# Which impact driver?



## jdowling80 (Jul 1, 2011)

I am having trouble deciding between a Makita and a Milwaukee impact driver. these are the two I am looking at:

http://www.amazon.com/Makita-BTD142...rdless/dp/B000P9CZJK/ref=cm_cr_pr_product_top

http://www.amazon.com/Milwaukee-265...BIL2/ref=sr_1_1?ie=UTF8&qid=1327988465&sr=8-1

I am just using it at home but have a lot of stuff to so I will use it on a regular basis. I am leaning toward the cheaper milwaukee but i keep hearing good thinks about makita I just want some opinions. I cant seem to find any better prices than Amazon. Thanks for the help.


----------



## joecaption (Nov 30, 2011)

Looking for low prices then check out CPO tools.
Do not be afraid of the reconditioned tools same warrenty as new.

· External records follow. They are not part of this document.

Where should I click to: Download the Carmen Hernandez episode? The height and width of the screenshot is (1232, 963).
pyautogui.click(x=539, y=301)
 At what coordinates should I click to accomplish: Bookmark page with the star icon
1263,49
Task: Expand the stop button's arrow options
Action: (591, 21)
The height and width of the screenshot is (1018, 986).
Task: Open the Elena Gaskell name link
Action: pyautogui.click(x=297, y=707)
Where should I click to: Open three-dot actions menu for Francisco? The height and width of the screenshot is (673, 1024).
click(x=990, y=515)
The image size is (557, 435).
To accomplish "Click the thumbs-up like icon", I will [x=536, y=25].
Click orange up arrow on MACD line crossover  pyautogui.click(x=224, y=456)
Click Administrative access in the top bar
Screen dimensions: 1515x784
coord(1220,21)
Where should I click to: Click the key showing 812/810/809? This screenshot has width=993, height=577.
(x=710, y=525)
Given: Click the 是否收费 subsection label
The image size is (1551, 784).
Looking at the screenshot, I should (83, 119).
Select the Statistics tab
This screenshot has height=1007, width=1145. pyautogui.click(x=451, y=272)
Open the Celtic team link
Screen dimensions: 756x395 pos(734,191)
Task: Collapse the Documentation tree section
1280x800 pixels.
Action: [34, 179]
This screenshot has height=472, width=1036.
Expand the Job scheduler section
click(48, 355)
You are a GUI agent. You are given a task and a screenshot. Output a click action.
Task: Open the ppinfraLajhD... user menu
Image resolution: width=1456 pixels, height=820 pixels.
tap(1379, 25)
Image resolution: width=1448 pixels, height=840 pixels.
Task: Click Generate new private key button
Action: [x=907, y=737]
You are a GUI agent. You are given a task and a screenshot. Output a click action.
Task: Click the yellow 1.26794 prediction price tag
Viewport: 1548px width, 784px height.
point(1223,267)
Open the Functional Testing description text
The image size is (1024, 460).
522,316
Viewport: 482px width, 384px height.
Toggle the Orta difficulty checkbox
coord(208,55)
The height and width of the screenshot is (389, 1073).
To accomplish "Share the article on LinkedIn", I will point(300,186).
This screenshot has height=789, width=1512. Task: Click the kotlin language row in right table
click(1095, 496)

I own and use ever day two Ryobi impact guns. I've owned them for over 2 years and they still work fine.
The less then 1/2 the price and the batterys also cost about 1/2 as much.


----------



## PaliBob (Jun 11, 2008)

jdowling80 said:


> having trouble deciding between a Makita and a Milwaukee


 You may end up buying additional battery powered tools so you should look now at what other tools you may buy in the Makita or Milwaukee family. It's cheaper to stay with one or the other, rather than ending up with different non-compatible batteries and chargers.
.


----------



## Bondo (Dec 8, 2007)

Ayuh,.... After bein' a diehard Milwaukee fan for over 30 yeas,...

I bought the Makita driver in yer link,...
Actually, I went with the drill, 'n driver combo package with 2 batteries, 'n charger...
I *Lovin'* it...
Now I gotta find a pair of the bigger batteries, 'n a car charger for it...

No more Milwaukee battery tools for This Reengineer...


----------



## itin1200 (Oct 10, 2009)

I second the first three posts in this thread!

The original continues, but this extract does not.